The first thing that I think of when I look at my kid sister is – Music. One of my strongest memories is of us sitting in front of our music teacher, practicing classical vocal with solemn faces and wide eyes, two tiny peas in a very musical pod. At the age when all kids in the block were dressing up their Barbie’s, we must have been waiting in a dressing room backstage somewhere, getting ready to compete in yet another music contest. I still remember the smell of the side-wings, just as I remember holding her hands, all elder-sister-in-tow. She was so tiny, they had to adjust the mike all the way down. Once, when she won a first place, the famous artist who was giving away trophies couldn’t spot her walking up the stage, and felt compelled to carry her and the trophy down to my parents. Only after a year of singing, did we realize that she didn’t know what a rhythm really meant – she just replicated what she heard, and didn’t miss a single beat!
The memory of one particular afternoon sticks out amazingly clear. We were both reprimanded by our grandma countless number of times for not having a bath, and finally someone had to drag us into the wash area with a stern warning. It was mid-afternoon, really hot and humid, and we just picked up a water hose and started a water fight out in the open! And all the times we were mid-attack, we were re-inventing a very somber Bollywood song into a parody – shouting on top of our voices, harmonizing, and coming up with even funnier lyrics. Come to think of it, I bet we did it more times than once, because I recall another one just now, when we kept singing an entire song in notation, again and again….till we had to be yanked out of the water mess we had created into dry towels!

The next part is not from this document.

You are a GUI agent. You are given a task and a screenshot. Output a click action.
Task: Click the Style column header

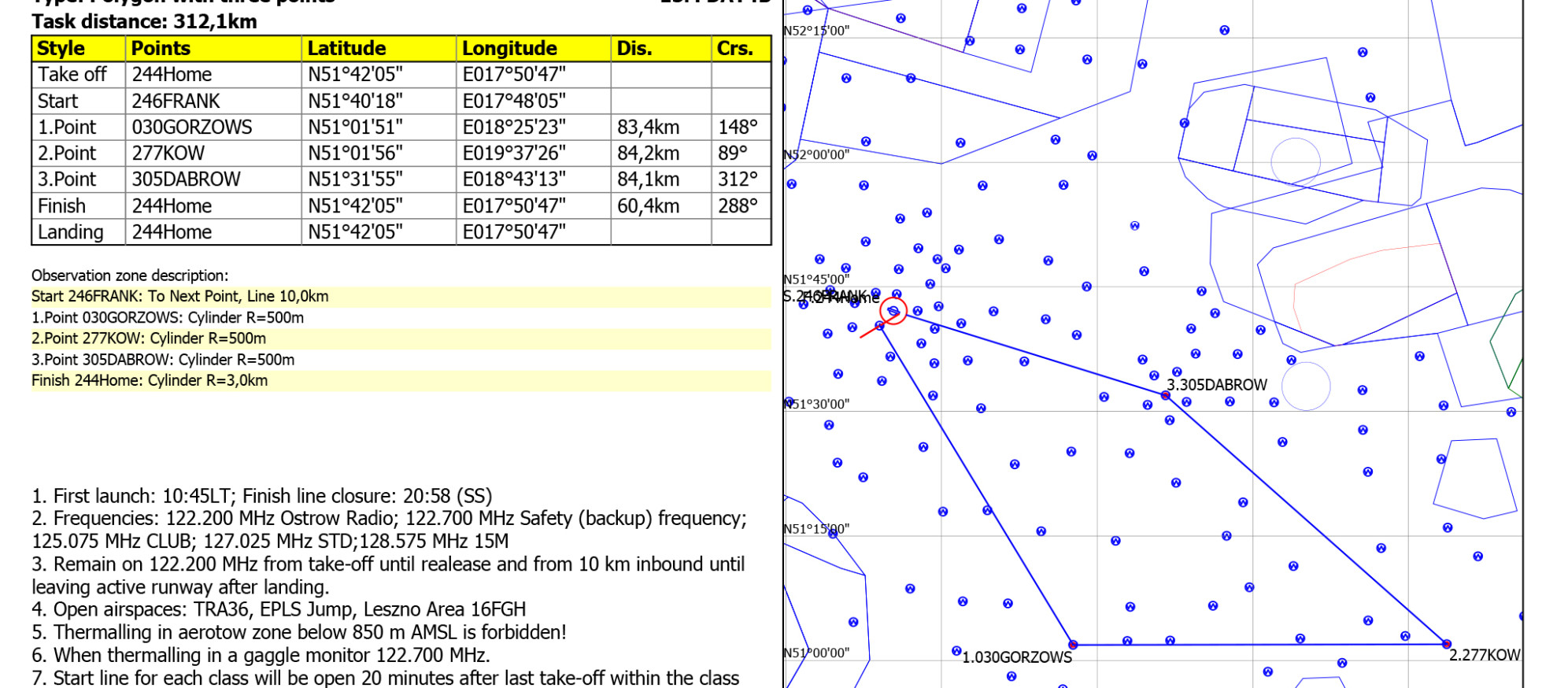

In a very Von Trapp Family kind of way, we sang all the time – in the rickshaw on our way to school, during family trips in a car, while getting dressed to go somewhere, or having our evening snack – we grew up loving the same music, we shared the exact same sentiments, and we were always in sync on what we felt the song meant. Years later when I was in a boarding college, and she was back home and we only had the luxury of one call every week, we still shared notes on our latest finds and we still had the same opinion.

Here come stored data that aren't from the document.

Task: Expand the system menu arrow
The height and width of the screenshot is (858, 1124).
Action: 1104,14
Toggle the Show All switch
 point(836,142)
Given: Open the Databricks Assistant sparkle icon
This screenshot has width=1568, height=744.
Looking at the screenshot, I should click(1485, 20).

Mom tells me, I made my first song when she was a baby wrapped in sheets. Despite all the grown-ups forbidding me to hold her, I looked for an un-surveilled moment and sneaked in, took her in my arms, and started singing a song which was complete gibberish…and I had a huge grin plastered on my face. I guess that was me telling her ‘Hello there, we are in for a great time together, you and me, I promise. Welcome to the world, baby!’

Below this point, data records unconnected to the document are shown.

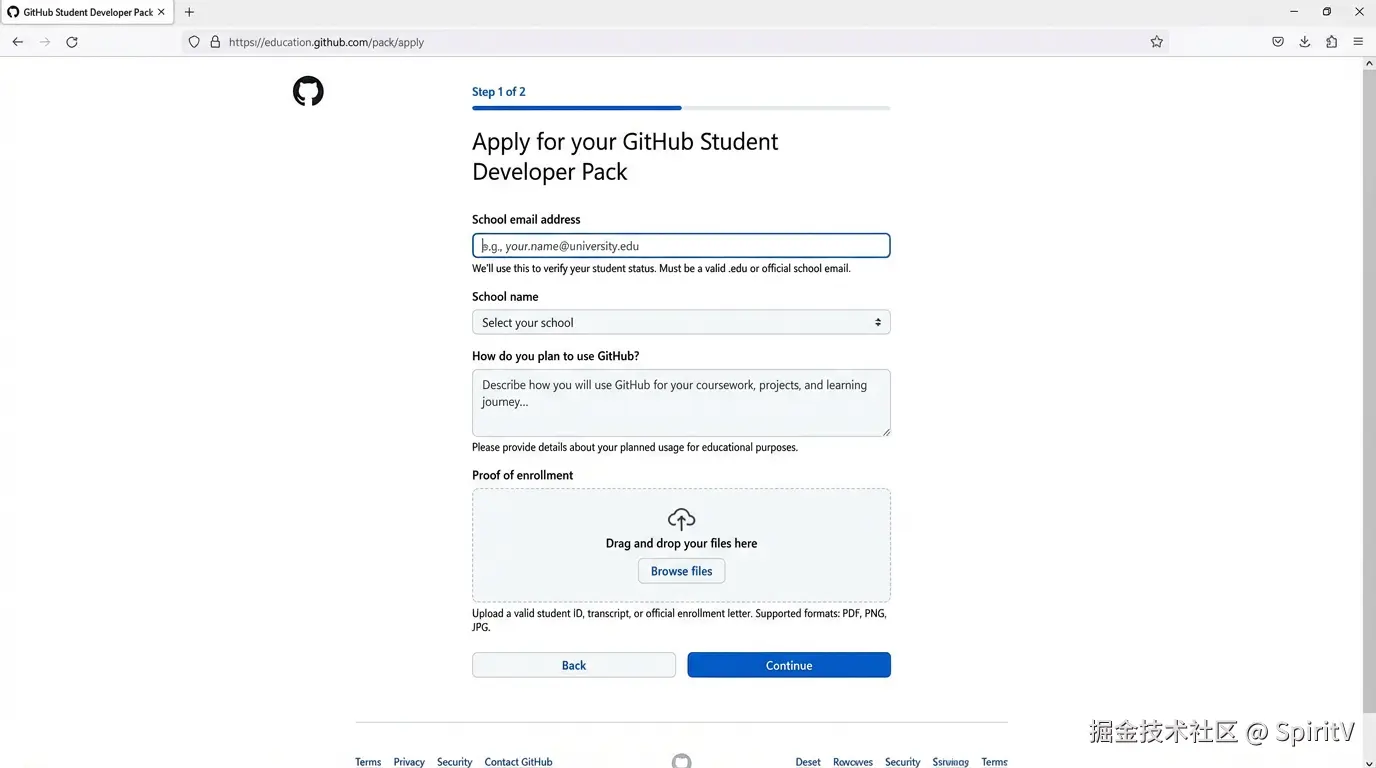1376x768 pixels.
Task: Click the Step 1 of 2 progress bar
Action: click(681, 108)
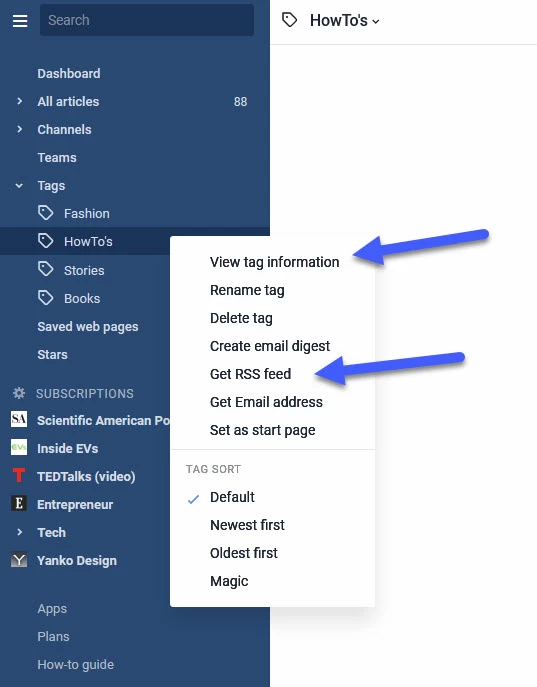
Task: Focus the Search input field
Action: 147,20
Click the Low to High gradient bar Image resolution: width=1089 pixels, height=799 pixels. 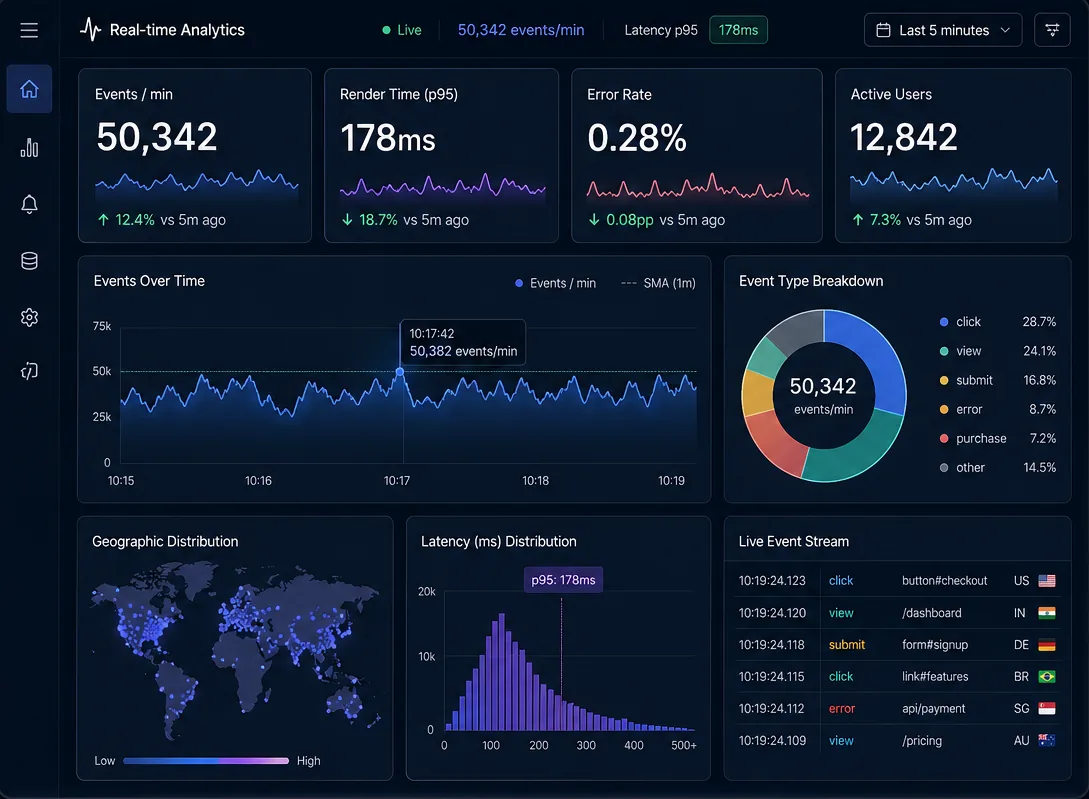(205, 761)
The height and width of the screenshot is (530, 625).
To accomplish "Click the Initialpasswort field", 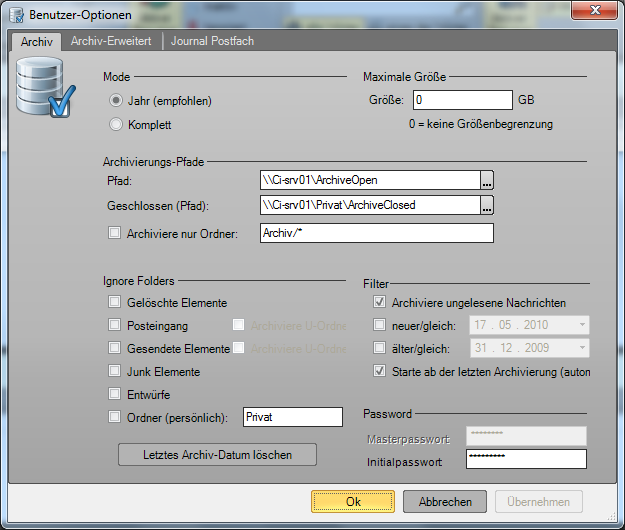I will tap(525, 459).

My sister learnt to spell and read, when the rest in her class were mumbling. I am not kidding! We were amazed one time, when she started reading out one of those countless graffiti on the wall educating people on whom to vote for in the next state elections. And yet, she chose not to write, letting tears roll down her eyes every time she had to finish alphabet homework. She would just look so miserable, that mom would have to hold her fingers around the pencil and drag her hand through the process. I just think she was a clever clod – getting work done by an adult was much faster and effective. And it meant more game time! We were not surprised when she started reading books when her best friend closest in age was drawing crayons in color books.
And I now come to my second most pertinent memory of us growing up. Books. My husband still complains that he needs to educate me every time we go for a movie based on a comic book. ‘You guys just lost a fundamental part of your education trying to read Jane Eyre!’ he comments. And to be honest, he is not far from the truth. But at that time, we were lost in a trance of classics, foreign authors, and of course, Famous Five and Nancy Drew! Those were the days when we would look forward to our birthdays, to get books that we had been treasuring on our most-wanted lists…not a new dress or a shoe. And definitely not a stuffed toy! I remember one time when we had a serious conversation about becoming like the Bronte sisters. We even invented our own pen names, and our parents had a huge laugh over how they sounded like names of ships.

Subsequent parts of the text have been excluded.